Dr. Yancy chairs the National Forum heart-failure task force that created the Stronger Hearts Helpline. The task force is a collection of dedicated heath care advocates and professionals, each of whom brings a unique set of attributes that have come together in this first of several approaches to deal with this illness. The National Forum is a non-profit organization whose mission is to build a collective voice for a heart-healthy and stroke-free society through collaborative policy and programmatic efforts.
Stronger Hearts builds on San Bernardino County’s existing 2-1-1 program, which provides a variety of health and community resources to local residents. The helpline was made possible through funding from Novartis Pharmaceuticals Corporation.
According to the National Institutes of Health, heart failure is most common in people age 65 and older and is the No. 1 reason elderly people are hospitalized. Heart-failure rates in San Bernardino County are among the highest in the state, an impetus for the area being chosen as the Stronger Hearts pilot location. The Stronger Hearts Helpline serves all residents of San Bernardino County but is specifically designed for people with heart failure, their families and/or caregivers and healthcare professionals.
“Where people live, work, learn and play has great bearing on their health and on the type of daily health care they receive,” said National Forum Executive Director John Clymer. “Through Stronger Hearts, we hope to further prove the power of a combined, centralized health service like this 2-1-1 helpline. The National Forum appreciates the efforts of our many national members, as well as the San Bernardino community groups that helped make the Stronger Hearts Helpline possible.”

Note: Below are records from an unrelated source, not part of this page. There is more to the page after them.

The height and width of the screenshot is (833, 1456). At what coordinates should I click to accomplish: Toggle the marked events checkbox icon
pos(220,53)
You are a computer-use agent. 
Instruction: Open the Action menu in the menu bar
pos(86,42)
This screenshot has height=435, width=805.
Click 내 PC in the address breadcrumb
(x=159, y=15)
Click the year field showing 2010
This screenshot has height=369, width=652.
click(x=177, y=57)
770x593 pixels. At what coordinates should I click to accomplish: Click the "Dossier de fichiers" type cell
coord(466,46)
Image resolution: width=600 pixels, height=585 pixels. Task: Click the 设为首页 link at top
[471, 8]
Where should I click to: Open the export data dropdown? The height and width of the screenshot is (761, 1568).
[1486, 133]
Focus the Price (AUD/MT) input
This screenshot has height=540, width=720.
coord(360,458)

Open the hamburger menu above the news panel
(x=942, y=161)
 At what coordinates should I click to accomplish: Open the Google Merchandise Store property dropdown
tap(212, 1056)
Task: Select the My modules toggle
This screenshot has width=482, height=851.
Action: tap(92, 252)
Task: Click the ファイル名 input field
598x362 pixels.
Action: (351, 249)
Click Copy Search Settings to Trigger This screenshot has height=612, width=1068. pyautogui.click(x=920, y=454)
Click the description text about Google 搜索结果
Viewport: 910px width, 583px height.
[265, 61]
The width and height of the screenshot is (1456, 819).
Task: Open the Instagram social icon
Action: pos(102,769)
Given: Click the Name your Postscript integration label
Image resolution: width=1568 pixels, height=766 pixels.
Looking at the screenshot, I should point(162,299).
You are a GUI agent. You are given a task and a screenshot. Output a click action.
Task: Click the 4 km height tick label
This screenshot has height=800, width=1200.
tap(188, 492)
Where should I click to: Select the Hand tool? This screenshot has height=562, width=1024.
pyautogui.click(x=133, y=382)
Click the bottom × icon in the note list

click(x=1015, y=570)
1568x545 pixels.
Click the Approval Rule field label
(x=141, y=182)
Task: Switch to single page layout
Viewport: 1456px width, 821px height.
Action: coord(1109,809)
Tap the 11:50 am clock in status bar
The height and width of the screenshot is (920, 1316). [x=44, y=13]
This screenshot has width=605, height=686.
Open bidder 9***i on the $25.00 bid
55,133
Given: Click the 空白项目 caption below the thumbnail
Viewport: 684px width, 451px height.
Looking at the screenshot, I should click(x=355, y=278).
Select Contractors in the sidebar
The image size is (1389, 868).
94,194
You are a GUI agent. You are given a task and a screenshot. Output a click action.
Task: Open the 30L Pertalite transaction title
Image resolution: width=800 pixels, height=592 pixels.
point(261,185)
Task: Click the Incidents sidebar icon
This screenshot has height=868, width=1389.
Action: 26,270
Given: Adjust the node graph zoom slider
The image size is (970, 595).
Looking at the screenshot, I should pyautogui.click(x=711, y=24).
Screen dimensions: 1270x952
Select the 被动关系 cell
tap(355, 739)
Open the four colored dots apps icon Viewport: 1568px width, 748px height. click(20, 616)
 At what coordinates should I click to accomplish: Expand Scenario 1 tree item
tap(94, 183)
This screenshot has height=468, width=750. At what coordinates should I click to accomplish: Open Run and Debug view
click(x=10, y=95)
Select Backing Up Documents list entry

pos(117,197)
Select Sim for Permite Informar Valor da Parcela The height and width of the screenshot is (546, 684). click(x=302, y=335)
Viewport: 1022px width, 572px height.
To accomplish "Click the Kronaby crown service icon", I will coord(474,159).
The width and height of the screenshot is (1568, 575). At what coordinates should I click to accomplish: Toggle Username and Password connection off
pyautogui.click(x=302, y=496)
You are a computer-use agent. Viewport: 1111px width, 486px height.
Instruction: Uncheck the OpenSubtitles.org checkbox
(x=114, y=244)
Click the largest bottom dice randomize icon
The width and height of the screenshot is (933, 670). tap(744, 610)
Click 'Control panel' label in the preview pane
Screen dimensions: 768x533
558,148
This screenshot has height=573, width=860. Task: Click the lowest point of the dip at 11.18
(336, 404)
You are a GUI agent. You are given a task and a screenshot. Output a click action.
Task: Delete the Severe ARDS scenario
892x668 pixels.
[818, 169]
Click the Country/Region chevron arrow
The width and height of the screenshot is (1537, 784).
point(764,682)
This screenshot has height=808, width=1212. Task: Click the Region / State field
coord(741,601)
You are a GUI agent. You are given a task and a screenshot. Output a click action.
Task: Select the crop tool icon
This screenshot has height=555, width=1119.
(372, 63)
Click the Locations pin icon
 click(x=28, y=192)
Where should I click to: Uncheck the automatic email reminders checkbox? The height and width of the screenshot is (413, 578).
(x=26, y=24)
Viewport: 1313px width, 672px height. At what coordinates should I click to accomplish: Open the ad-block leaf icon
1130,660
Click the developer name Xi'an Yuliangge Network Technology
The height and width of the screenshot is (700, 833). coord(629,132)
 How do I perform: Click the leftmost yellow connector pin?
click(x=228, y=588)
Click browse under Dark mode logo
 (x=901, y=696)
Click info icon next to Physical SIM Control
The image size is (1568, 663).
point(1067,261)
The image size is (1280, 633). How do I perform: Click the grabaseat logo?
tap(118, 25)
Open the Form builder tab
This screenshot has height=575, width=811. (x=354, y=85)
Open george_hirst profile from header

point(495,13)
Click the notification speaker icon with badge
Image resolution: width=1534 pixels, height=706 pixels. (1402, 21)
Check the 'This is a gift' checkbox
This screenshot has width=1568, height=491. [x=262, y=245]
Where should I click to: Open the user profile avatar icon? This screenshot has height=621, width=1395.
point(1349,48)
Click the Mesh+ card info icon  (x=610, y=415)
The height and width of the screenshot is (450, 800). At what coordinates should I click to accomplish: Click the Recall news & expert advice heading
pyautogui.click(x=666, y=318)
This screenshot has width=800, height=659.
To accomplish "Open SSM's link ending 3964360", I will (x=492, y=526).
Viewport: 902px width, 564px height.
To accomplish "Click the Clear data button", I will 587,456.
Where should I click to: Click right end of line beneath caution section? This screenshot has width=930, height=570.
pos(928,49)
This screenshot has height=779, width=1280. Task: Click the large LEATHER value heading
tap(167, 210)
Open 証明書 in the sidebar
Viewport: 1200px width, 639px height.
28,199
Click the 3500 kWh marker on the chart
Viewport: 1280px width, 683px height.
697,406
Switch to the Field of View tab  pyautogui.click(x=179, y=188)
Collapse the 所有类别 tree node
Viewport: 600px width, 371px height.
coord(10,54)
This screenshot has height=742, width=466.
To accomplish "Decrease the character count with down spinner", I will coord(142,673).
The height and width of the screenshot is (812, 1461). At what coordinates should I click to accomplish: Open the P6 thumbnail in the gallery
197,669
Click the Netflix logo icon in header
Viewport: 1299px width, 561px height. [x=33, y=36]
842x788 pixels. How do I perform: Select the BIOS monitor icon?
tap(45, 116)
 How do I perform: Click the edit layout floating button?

Heart failure occurs when the heart cannot pump enough blood to the rest of the body, resulting in increased blood pressure and fluid retention in the limbs and/or organs. Heart failure is caused by a variety of conditions that weaken the heart, including coronary artery disease, diabetes, heart attack, high blood pressure and congenital heart defects. Treatment for heart failure begins with a combination of medication, lifestyle changes and maintaining healthy blood pressure to prevent the condition from advancing. If it worsens, more advanced treatments—such as surgery—may become necessary.
About the National Forum for Heart Disease & Stroke Prevention
The National Forum for Heart Disease and Stroke Prevention builds a collective voice for a heart-healthy and stroke-free society through its collaborative policy and programmatic efforts. Members include more than 80 U.S. and international organizations representing public, private, health care, advocacy, academic, policy, and community sectors. The National Forum is an independent non-profit, 501(c)(3), voluntary health organization. For more information on the Stronger Hearts Helpline, please visit this link.
About 2-1-1 San Bernardino County
2-1-1 is an information and referral service that connects San Bernardino County residents with health and social services resources. It’s available 24 hours a day, 7 days a week and is staffed by trained bilingual staff (Spanish). For callers who need assistance in another language, 2-1-1 uses a translation line that allows communication in over 150 languages. San Bernardino County's 2-1-1 service was developed with the help of a broad, community-based team, the 2-1-1 Advisory Committee, comprising representatives from the First 5 Commission, the Board of Supervisors, several County departments, Loma Linda University, Cal State San Bernardino and other groups and non-profit organizations. 2-1-1 is a national United Way initiative.